I have always believed in a higher power. Even when I get to the point of doubting the specifics, I never think that there's nothing out there. Some people believe evolution took place under a Creator's watchful eye. Perhaps. I don't have much of an opinion on that because I'm not a science person and I don't have enough information. Anything's possible; why not? But to think that no one was behind all this... I don't buy that. As I was studying biology, I was overwhelmed by how much Someone had to be. I always knew our systems were complex but I didn't realize how much. Everything is so systematic, and even though people get diseases and things go wrong, the fact remains that billions of people's bodies function in the right way, even if they have a problem in a certain area. And that's not even considering nature and its systems. It's unbelievable.

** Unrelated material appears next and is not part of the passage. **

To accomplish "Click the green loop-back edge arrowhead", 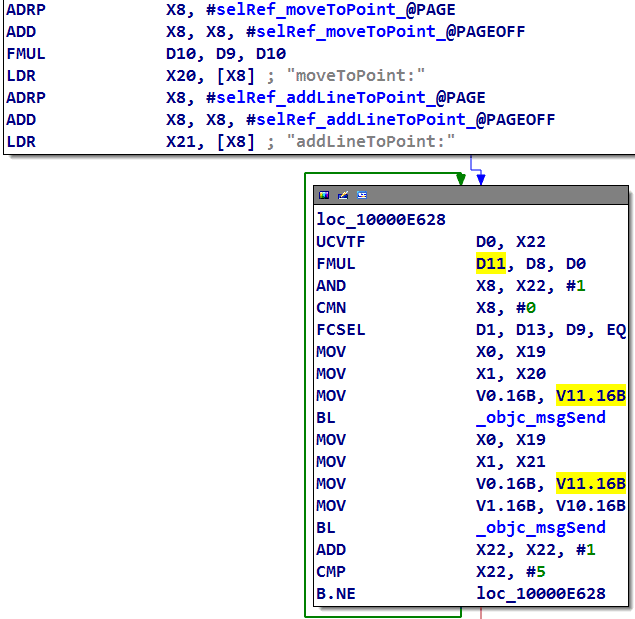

Someone came to our church book group once and asked us how we reconcile science and religion. She was either a new Christian or interested in becoming one (I suspect the former) and she said it bothered her when Christians shrug evolution off as if it's not a compelling thing to consider. I don't see why we should shrug it off... my problem comes when we shrug I.D. off. It just seems so logical to me. And before you think that it's logical to me because I was raised believing it... I was raised believing a lot of things, and I've come to question them all at one time or another.